Scènes

Jazz en mars 2020, chorus interruptus


Stoppé net par les prémices d’un premier confinement, le festival de Tarnos attendra 2022.

Le festival Jazz en mars de Tarnos est de ceux qui font rêver les organisateurs en affichant salle comble des semaines avant l’évènement, avec une insolente régularité. Le secret ? La confiance au long cours entre une municipalité proactive et un infatigable directeur artistique. Arnaud Labastie, pour le nommer, cumule sans vergogne les fonctions de programmateur, directeur de l’école de musique, pianiste au swing ravageur, et depuis toujours la conviction qu’un public ça s’éduque, si possible depuis les bancs de l’école, fût-elle communale et de musique.

On s’est déjà longuement étendu sur cette année d’annulations de concerts, pourtant, ici c’est au beau milieu du festival que la sanction préfectorale est tombée sans crier gare, à l’issue d’une seconde et méritoire soirée, alors même qu’on s’apprêtait à accueillir un big band et se réjouissait par avance de la montée en puissance à venir. « Désolé, m’sieurs dames, la jauge dépasse le maximum autorisé, tout le monde rentre à la maison. Rendez-vous l’année prochaine ».
Dur. Très dur pour des bénévoles qui travaillent souvent toute une année durant pour leur évènement.

La nouvelle vient de tomber, après une longue réflexion, l’édition 2021 vient d’être annulée face aux incertitudes d’une crise sanitaire persistante. Quelques concerts au fil de l’année feront de leur mieux pour maintenir la flamme, stimuler la patience, et tempérer les frustrations.
Courage et solidarité. Nous reviendrons.

Philippe Duchemin ; Scott Hamilton

Cette année, en mars 2020, j’ai assisté à deux concerts, mis en images dans ce photo reportage. Le duo Scott Hamilton, saxophone ténor et Philippe Duchemin, piano.
Ce duo, pour autant que l’improvisation soit conviée, a tôt fait de tourner à la rencontre d’équilibristes. Que les protagonistes n’en soient pas à leur coup d’essai ne saurait occulter la brièveté d’une répétition laissant tout au plus le temps de décider des thèmes et du tempo. Le reste est un pari sur le talent, la créativité, et l’envie de partager avec le public le bonheur de rares retrouvailles. Duo gagnant ce soir. Sur tous les plans.

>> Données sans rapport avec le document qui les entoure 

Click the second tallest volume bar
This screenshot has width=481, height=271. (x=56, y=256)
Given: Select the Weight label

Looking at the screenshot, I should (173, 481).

Puis le Dmitry Baevsky Quartet qui invite Rita Payés : voila quelques années maintenant que Dmitry Baevsky n’avait plus paru sur les scènes de la région. De ces multiples passages, nous gardions du jeune prodige russe le souvenir de spectaculaires saillies parkériennes, aussi flamboyantes qu’autoritaires, dont quelques rencontres backstage nous avaient révélé de quelle studieuse abnégation elles étaient le fruit.
Le Baevsky 2020 nous est apparu beaucoup plus nuancé. Presque discret. Facile sans doute d’évoquer la maturité de l’artiste, mais tout laisse à penser que, tout ayant déjà été prouvé, plus rien ne s’oppose à laisser libre cours à une sensibilité qui depuis longtemps ne demandait qu’à s’exprimer. Et quelle plus belle occasion pour ce faire que cette invitation à Rita Payés qui nous a révélé un remarquable sens du contrepoint.

Rita Payés ; Fabien Marcoz ; Dmitry Baevsky ; Bernd Reiter

Car il faut bien le reconnaître : briller, la Catalane n’en a que faire. Au trombone, elle fait sa musique, sans éclats superflus mais parsemée d’envolées aussi délicates que véloces qui lèvent toute ambiguïté sur la marge technique dont elle dispose. On se surprend à évoquer d’anciennes mémoires de Bill Watrous… Son chant évoque aussi les mêmes souvenirs : pas le moindre penchant pour l’exhibition, l’émotion est là, naturelle, au service du thème. Mention spéciale pour les bossas. Habitées.
Ces frissons qui parcourent l’échine du public découvrant la jeunesse et la personnalité d’une telle créativité, poussent au questionnement. Face au nombre d’individualités authentiques qu’il révèle année après année au travers de l’école municipale de musique de Sant Andreu et du big band éponyme, aux antipodes des stéréotypes issus des « usines à solistes » américaines, sans doute faudra-t-il vraiment se pencher sur le fond de la pédagogie de Joan Chamorro et non plus se contenter de l’évoquer comme une exception locale et miraculeuse.